Scottish referendum

The parts of Scotland that attracted the most Yes votes should terrify Labour

The referendum result may have been the one that Labour wanted, but the party would do well to heed the warning sent to it by its historic Scottish strongholds.

Three of the four regions that voted Yes are Labour-run local authorities. In a list ranked in order of the size of the Yes vote, Labour councils are concentrated in the top half, not the bottom. 10 of those top 16 are either run by Labour or in no overall control where Labour is tied as the largest party with the SNP.

In the graph below, those Labour-SNP councils are coloured green. The others are coloured by the majority party – yellow, in this instance, referring to the SNP and not the Liberal Democrats.

% of Yes support by councilGrey councils are those run by a group of independents.

Labour should be alarmed that such traditionally sympathetic areas like Glasgow and North Lanarkshire voted Yes, and that in other places like Falkirk and Fife almost a half of voters did the same. The party was nominally at the forefront of the No campaign – yet wasn’t able to persuade a large chunk of its supporters to follow the line.

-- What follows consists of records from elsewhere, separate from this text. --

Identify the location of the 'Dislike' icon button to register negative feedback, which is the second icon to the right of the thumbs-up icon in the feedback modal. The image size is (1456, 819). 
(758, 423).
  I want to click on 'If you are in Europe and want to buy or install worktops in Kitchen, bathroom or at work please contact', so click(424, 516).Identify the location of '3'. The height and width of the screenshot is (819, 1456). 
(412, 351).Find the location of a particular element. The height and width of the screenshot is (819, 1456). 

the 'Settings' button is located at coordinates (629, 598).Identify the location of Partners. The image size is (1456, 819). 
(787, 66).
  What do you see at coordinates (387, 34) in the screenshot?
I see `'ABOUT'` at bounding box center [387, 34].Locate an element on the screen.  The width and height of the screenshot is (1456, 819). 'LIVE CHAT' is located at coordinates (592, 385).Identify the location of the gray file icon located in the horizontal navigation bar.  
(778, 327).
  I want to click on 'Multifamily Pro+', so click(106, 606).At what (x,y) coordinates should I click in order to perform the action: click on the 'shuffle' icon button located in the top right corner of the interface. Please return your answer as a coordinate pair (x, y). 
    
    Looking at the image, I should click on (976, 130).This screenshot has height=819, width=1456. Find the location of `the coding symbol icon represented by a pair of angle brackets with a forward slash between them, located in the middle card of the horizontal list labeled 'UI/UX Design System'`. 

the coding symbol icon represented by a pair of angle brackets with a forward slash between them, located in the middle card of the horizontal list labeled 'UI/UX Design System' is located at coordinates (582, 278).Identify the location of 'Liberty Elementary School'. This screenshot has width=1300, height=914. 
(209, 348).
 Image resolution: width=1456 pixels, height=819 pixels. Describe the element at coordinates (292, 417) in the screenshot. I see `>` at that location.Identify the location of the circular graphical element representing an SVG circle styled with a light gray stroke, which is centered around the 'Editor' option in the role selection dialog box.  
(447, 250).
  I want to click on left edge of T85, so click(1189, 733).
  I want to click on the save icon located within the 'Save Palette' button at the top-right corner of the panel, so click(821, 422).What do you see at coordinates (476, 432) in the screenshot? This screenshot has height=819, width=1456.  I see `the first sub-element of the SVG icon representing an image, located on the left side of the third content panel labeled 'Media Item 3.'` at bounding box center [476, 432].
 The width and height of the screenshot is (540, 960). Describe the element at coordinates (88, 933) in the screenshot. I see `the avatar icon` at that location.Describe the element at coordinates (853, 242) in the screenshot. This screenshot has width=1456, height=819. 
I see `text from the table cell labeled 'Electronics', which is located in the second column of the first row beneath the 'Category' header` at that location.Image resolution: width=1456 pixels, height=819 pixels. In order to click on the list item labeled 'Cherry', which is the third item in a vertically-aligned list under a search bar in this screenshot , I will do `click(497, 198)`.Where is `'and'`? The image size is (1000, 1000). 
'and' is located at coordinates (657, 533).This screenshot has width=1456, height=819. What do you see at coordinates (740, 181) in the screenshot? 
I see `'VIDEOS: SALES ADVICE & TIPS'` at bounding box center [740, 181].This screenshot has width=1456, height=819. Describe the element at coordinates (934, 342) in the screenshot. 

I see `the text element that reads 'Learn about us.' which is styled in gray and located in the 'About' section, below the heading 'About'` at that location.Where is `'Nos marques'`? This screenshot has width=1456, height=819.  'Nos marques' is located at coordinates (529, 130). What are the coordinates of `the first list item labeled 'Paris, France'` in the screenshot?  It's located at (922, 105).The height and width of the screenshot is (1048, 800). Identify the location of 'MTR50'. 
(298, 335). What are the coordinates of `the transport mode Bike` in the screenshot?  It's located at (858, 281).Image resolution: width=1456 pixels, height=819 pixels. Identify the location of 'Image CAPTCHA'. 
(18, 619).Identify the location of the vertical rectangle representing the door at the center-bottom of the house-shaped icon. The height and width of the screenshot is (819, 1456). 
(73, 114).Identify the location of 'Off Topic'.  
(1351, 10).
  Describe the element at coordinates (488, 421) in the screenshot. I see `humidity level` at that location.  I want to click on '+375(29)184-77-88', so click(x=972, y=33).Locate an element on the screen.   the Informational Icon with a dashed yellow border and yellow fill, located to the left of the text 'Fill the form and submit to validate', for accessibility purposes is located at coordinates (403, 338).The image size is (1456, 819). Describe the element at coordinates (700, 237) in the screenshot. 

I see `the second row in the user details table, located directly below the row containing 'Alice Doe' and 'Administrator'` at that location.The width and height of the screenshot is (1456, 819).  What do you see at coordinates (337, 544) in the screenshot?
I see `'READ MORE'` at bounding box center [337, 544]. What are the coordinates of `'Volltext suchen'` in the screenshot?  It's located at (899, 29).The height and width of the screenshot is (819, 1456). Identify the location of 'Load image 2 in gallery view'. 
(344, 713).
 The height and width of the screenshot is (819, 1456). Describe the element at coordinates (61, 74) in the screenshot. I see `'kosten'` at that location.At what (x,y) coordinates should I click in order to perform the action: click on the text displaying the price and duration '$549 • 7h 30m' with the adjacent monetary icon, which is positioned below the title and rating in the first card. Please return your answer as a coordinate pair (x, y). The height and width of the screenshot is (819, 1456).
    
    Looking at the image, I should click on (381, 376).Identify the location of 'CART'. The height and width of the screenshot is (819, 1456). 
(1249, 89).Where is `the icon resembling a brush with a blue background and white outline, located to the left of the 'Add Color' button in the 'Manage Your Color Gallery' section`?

The SNP has its own questions to answer, of course – most pertinently, why did only one of the areas it runs locally (Dundee) vote Yes, while places like Perth & Kinross and Aberdeenshire saw a Yes vote down in the high 30s.

But it’s Labour who ought to be terrified by the prospect of losing a slice of its Scottish wedge of support, not just at the referendum but also at the general election and on into the future. The question of independence may trigger a generational shift in the voting patterns of Scotland – one from which all parties will gain and lose in decades to come.